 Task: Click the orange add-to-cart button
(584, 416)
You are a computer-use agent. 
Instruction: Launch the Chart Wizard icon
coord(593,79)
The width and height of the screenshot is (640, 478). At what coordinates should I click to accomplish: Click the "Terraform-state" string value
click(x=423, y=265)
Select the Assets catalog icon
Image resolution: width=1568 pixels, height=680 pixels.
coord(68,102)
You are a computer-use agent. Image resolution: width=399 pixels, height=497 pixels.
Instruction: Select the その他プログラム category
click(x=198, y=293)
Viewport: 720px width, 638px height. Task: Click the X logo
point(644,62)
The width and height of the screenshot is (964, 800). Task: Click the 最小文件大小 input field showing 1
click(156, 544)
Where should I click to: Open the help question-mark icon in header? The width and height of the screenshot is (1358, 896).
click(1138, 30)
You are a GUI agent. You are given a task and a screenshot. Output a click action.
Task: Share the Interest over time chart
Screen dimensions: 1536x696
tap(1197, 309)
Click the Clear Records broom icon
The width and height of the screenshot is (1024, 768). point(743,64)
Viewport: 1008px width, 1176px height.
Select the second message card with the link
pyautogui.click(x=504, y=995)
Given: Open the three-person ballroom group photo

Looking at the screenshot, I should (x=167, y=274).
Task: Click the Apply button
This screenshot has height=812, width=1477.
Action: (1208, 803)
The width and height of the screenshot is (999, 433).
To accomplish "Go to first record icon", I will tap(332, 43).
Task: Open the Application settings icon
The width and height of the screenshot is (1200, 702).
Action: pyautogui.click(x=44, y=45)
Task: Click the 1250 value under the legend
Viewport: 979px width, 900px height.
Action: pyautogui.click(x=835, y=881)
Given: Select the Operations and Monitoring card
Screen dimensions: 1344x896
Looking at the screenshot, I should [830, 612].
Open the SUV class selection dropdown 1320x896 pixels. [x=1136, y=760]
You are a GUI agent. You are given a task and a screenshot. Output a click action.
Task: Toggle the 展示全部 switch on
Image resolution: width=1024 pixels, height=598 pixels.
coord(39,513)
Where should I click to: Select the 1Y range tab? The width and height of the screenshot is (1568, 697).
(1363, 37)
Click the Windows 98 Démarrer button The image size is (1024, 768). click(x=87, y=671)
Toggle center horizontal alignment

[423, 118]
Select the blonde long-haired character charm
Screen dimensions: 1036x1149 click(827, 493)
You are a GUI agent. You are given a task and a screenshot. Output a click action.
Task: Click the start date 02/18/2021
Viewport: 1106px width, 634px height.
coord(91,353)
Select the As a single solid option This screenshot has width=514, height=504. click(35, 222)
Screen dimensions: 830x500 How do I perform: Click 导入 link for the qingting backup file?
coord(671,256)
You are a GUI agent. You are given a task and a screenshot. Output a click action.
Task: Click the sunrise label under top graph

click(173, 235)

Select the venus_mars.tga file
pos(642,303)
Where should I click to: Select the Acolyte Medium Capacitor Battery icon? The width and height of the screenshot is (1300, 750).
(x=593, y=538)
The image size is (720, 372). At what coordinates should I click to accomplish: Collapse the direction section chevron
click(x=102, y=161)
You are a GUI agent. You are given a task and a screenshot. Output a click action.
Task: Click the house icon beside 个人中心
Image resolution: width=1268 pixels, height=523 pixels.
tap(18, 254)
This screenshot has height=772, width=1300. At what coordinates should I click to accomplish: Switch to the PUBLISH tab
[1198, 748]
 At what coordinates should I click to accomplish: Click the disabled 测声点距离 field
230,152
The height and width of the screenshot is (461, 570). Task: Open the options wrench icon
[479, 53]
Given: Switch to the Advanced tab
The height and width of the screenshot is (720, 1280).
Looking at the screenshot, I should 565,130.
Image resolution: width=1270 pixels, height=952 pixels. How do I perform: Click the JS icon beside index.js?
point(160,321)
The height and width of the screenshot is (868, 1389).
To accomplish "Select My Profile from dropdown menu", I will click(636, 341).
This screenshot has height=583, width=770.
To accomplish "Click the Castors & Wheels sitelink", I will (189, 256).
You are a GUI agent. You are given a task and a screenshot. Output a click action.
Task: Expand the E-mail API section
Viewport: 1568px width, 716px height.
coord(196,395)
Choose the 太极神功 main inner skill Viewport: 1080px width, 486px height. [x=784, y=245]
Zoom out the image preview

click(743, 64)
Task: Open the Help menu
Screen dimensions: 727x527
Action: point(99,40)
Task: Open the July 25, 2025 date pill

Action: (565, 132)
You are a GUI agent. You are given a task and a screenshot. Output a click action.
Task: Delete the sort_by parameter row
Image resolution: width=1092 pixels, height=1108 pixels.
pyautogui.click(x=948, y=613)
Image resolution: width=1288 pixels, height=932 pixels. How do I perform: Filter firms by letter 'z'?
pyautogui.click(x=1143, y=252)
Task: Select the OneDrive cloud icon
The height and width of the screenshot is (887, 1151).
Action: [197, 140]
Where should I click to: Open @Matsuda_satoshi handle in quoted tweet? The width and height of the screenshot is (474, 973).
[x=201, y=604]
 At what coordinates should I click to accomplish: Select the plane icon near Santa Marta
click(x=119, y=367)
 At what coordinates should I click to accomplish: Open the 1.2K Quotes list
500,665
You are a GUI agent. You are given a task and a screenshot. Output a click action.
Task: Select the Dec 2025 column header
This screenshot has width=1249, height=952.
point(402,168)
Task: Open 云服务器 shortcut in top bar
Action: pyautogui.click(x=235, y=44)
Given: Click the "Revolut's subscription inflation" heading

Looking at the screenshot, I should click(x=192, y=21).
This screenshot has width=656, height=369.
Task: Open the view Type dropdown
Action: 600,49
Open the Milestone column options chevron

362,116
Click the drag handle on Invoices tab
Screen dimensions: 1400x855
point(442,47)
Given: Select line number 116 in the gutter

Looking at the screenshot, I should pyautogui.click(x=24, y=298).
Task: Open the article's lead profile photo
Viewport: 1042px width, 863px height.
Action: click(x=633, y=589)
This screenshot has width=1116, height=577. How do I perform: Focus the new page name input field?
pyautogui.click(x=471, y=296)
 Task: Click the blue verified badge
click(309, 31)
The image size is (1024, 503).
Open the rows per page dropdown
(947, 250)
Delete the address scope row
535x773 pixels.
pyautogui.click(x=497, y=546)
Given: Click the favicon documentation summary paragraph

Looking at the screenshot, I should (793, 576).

++++++

Reproduce only the lines above spanning from the line containing "Task: Open the Application settings icon" through the line containing "Open the SUV", word for word.

[Reply]:
Task: Open the Application settings icon
The width and height of the screenshot is (1200, 702).
Action: pyautogui.click(x=44, y=45)
Task: Click the 1250 value under the legend
Viewport: 979px width, 900px height.
Action: pyautogui.click(x=835, y=881)
Given: Select the Operations and Monitoring card
Screen dimensions: 1344x896
Looking at the screenshot, I should [830, 612].
Open the SUV class selection dropdown 1320x896 pixels. [x=1136, y=760]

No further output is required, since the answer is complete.